« Est-ce que l’UE peut maintenant aider à soigner les anciennes blessures ? »

Can the EU now help heal ancient wounds ?
Gulf News (Dubaï)

[AUTEUR] Patrick Seale est un analyste et auteur réputé sur le Proche-Orient. Il a notamment publié des ouvrages sur l’histoire contemporaine de la Syrie et une biographie d’Abu Nidal.

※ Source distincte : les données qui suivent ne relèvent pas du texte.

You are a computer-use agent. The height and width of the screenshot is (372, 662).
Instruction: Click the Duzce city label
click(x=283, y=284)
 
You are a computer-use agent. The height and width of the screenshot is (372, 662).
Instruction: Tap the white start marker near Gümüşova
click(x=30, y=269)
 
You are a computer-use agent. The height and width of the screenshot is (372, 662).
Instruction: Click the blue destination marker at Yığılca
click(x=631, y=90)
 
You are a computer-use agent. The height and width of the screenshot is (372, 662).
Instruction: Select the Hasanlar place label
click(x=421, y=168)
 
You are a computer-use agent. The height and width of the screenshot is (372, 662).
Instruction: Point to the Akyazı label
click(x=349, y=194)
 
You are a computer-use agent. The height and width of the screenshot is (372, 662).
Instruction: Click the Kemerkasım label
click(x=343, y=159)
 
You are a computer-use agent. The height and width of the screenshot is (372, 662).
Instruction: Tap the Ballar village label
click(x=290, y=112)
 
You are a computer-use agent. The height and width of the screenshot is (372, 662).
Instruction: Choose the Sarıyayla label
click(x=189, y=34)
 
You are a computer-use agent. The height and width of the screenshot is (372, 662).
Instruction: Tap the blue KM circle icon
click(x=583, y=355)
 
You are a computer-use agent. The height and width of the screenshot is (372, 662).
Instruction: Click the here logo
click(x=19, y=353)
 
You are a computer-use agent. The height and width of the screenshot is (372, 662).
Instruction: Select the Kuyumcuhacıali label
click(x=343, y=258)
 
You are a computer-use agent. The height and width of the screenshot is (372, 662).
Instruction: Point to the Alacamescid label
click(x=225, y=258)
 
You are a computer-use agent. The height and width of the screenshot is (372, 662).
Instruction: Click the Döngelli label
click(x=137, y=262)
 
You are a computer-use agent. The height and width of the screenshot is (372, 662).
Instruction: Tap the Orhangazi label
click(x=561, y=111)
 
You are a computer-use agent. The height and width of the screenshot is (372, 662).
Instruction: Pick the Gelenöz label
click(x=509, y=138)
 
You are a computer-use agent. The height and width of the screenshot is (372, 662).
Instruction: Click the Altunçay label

[RESUME] Cette semaine, Paul Wolfowitz le vice-secrétaire à la Défense états-unien, était à Ankara pour convaincre la Turquie de participer à une guerre contre l’Irak. Il n’a que partiellement réussi sa mission puisque, si le gouvernement turc a bien promis un soutien logistique aux États-Unis dans sa guerre, il a mis comme condition l’allocation d’une compensation financière et l’obtention d’une nouvelle résolution du Conseil de sécurité autorisant l’usage de la force contre Bagdad.
La Turquie ne s’est toujours pas remise économiquement de la guerre du Golfe et sa population, sensible aux souffrance du peuple irakien, est hostile à la guerre. Pourtant, elle ne peut qu’accepter les requêtes de Washington, car elle est membre de l’OTAN et dépendante économiquement d’Israël, des États-Unis et du FMI. De plus, la Turquie est redevable aux États-Unis en raison du lobbying effectué par l’administration Bush en faveur de l’adhésion de ce pays dans l’Union Européenne, priorité d’Ankara.
La Turquie sait que son adhésion à l’Union Européenne suscite des oppositions très fortes à l’intérieur de cette organisation, comme l’a montré la dernière déclaration de Valéry Giscard d’Estaing. D’ailleurs, si le sommet de Copenhague sera décisif pour la Turquie, il ne devrait pas aboutir pour autant à un échéancier des négociations avec la Turquie en raison des difficultés internes et extérieures de la Turquie, au premier rang desquelles on trouve la question chypriote.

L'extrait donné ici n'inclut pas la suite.